Rewrite every line of the records below from the line containing "311x583 pixels. Task: Click" through the end of the records, both ends included and the requests kept in, offsetting each coordinate in the answers by adding 138. Leave the pictures out of your output.

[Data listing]

---

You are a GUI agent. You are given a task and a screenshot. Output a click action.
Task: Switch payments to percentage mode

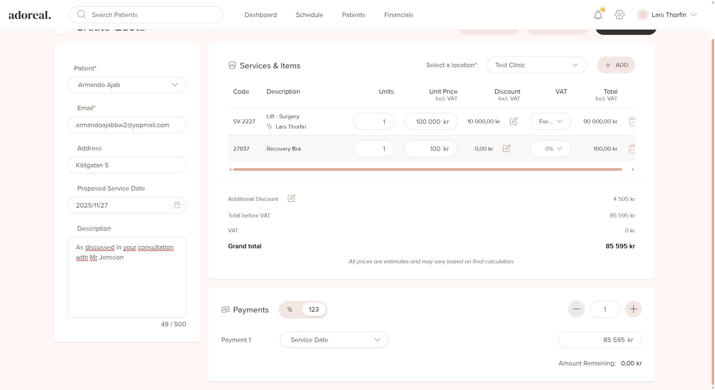[290, 309]
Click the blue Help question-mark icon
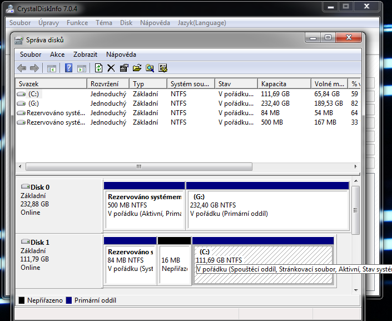The image size is (392, 321). [69, 68]
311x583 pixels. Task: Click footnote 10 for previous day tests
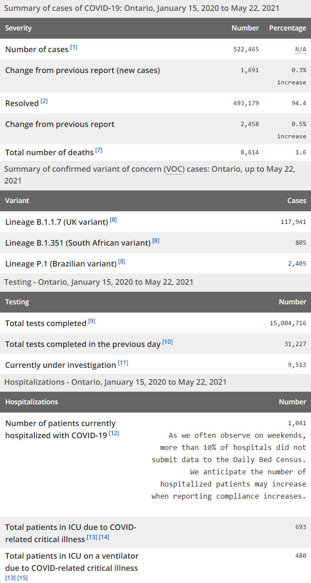coord(168,342)
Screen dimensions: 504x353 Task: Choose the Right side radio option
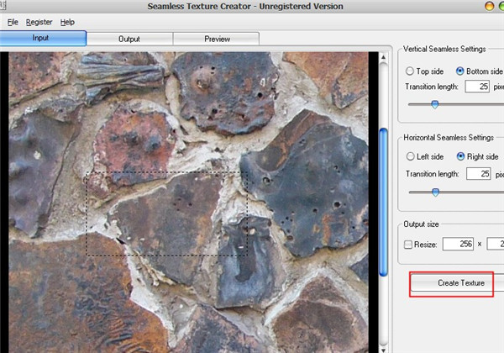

---

### Result of the exercise
311x583 pixels. Task: Click footnote 10 for previous day tests
coord(306,480)
Screen dimensions: 504x353 Task: Choose the Right side radio option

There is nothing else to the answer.